◆ **Instructions for the task**:
Give back, unchanged, each line from the one containing "flinthwoman@gmail.com (151, 2328)" through the last line of the entries below.

◆ **Records shown**:
== Segment start ==

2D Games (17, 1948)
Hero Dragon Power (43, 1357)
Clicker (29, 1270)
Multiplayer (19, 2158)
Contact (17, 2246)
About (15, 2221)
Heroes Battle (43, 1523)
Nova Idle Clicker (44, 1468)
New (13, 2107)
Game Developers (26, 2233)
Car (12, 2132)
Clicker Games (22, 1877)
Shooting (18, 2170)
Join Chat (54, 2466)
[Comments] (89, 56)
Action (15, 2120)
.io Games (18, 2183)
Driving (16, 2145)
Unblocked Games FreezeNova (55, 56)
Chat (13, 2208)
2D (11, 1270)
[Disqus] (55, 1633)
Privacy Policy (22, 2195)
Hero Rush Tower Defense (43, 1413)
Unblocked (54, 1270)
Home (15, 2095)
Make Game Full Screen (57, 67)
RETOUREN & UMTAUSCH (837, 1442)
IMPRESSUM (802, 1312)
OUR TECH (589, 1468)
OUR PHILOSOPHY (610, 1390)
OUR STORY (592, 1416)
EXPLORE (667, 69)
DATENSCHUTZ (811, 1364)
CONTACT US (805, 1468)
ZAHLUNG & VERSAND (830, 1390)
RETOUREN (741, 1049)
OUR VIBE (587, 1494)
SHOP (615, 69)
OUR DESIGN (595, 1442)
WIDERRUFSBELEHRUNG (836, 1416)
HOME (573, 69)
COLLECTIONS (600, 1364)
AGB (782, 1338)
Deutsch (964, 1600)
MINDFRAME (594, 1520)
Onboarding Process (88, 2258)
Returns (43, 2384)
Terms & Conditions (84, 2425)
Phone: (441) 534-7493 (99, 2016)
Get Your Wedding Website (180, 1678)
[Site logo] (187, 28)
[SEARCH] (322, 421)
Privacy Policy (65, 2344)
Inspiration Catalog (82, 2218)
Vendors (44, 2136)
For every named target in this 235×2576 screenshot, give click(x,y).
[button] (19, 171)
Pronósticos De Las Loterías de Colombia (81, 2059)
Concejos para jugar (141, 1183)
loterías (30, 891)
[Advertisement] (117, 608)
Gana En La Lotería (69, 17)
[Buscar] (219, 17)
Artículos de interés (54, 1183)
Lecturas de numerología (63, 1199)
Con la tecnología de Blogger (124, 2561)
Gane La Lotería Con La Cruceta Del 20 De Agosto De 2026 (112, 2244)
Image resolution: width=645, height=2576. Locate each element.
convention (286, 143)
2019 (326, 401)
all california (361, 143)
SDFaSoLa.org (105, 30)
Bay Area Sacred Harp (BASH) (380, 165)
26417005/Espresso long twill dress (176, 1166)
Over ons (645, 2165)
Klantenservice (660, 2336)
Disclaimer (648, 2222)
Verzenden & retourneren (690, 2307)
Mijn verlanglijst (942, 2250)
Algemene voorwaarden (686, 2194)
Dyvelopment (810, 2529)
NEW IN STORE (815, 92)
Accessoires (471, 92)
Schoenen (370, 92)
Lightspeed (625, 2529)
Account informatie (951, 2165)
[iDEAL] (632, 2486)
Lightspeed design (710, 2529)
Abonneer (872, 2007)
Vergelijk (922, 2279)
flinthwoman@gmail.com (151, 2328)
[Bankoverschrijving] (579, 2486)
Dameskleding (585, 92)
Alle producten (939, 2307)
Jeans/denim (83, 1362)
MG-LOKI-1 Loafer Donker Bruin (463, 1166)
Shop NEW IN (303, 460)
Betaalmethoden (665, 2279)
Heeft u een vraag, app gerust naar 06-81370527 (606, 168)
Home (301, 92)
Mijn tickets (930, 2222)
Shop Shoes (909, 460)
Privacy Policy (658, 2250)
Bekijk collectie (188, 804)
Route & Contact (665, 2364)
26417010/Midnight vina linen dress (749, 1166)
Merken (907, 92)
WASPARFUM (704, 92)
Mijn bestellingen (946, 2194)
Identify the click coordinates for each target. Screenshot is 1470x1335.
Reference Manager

== Segment end ==

◆ **Result of the task**:
flinthwoman@gmail.com (151, 2328)
[Bankoverschrijving] (579, 2486)
Dameskleding (585, 92)
Alle producten (939, 2307)
Jeans/denim (83, 1362)
MG-LOKI-1 Loafer Donker Bruin (463, 1166)
Shop NEW IN (303, 460)
Betaalmethoden (665, 2279)
Heeft u een vraag, app gerust naar 06-81370527 (606, 168)
Home (301, 92)
Mijn tickets (930, 2222)
Shop Shoes (909, 460)
Privacy Policy (658, 2250)
Bekijk collectie (188, 804)
Route & Contact (665, 2364)
26417010/Midnight vina linen dress (749, 1166)
Merken (907, 92)
WASPARFUM (704, 92)
Mijn bestellingen (946, 2194)
Identify the click coordinates for each target. Screenshot is 1470x1335.
Reference Manager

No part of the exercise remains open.